On Feb. 24, 2015, when Adm. Paul Zukunft, 25th commandant of the U.S. Coast Guard, delivered his first State of the Coast Guard Address, he described a plan for building and maintaining a service capable of meeting today’s mission requirements, while preparing for a host of new and emerging responsibilities that will test the service’s people and resources.
“Today, we’re seeing significant increase in demand across all of our daily activities, and it limits our ability to respond to major contingencies,” Zukunft said. “Indeed, we are facing a time like none other in our 225 years of service.”
As if to highlight the uncertainties surrounding these new circumstances, the commandant posed them as questions:
“When is the last time we’ve encountered a new ocean? We are seeing it today in the Arctic.
“When is the last time that much of Central America was on the cusp of instability? Unstable because of unchecked transnational organized crime, fueled by drug demand in the U.S. and drug cartels whose greatest fiscal challenge is laundering bulk cash from ill-gotten gains.
“When is the last time the U.S. led the world in oil and gas production and transported much of it by sea?
“What domain has ever affected industry or government like cyber?”
Zukunft was more declarative, however, about how this confluence of events would affect the Coast Guard. Together, he said, they would be as momentous as the Exxon Valdez spill or 9/11 had been in transforming the service. “Today, we’re seeing significant increase in demand across all of our daily activities, and it limits our ability to respond to major contingencies,” he said. “Indeed, we are facing a time like none other in our 225 years of service.”

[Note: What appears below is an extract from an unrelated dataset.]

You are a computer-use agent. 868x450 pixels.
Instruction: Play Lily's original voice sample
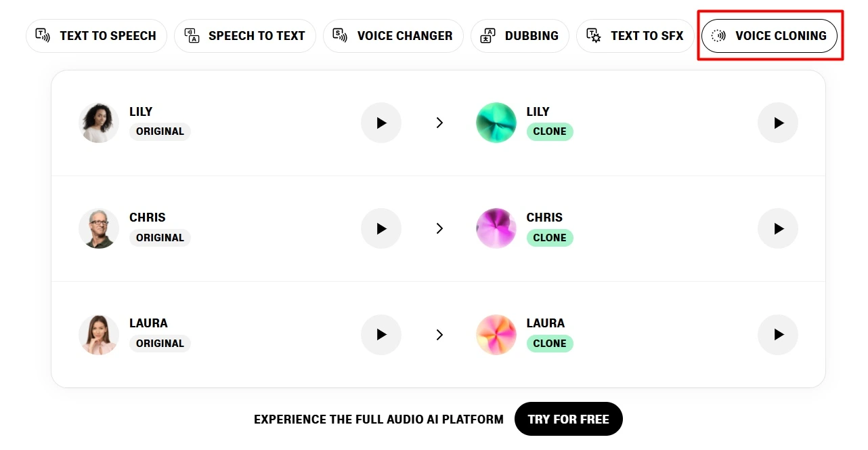(381, 123)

America’s “Black Gold Rush”
Over the past several years, due largely to technologies enabling access to previously unrecoverable oil and natural gas, the U.S. energy industry has undergone an unprecedented boom. Last year, for the first time since 1994, U.S. oil production exceeded its imports. The United States, seemingly overnight, has become the world’s largest producer of natural gas and crude oil, and the industry estimates that domestic energy production will exceed consumption by 2020.

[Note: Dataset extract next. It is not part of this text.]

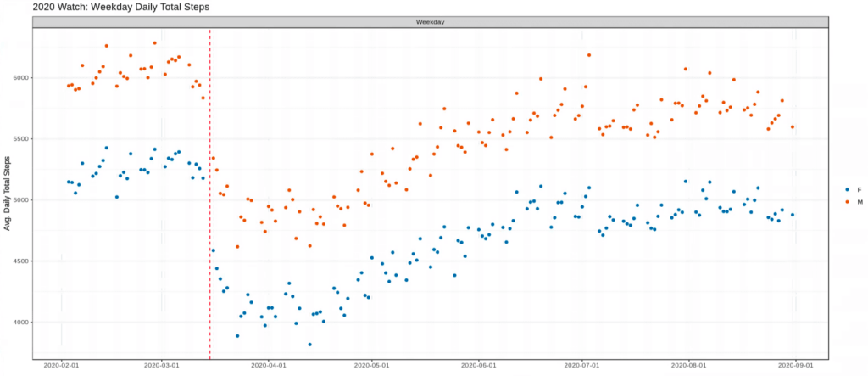Select the 4000 y-axis tick label
The image size is (868, 376).
pos(19,323)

All that energy isn’t moving itself. A growing percentage of that production was moved on the nation’s maritime transportation system (MTS), which contributes $650 billion annually to U.S. gross domestic product and supports more than 13 million jobs. From 2008 to 2013, the amount of crude oil moved by barge to Gulf Coast refineries increased more than tenfold, from 3.9 million to 46.7 million barrels – a spike that has led to a boom in the construction of new tank barges and vessels. In 2013, a new U.S. tank barge, inspected and certified, was launched into the MTS every day.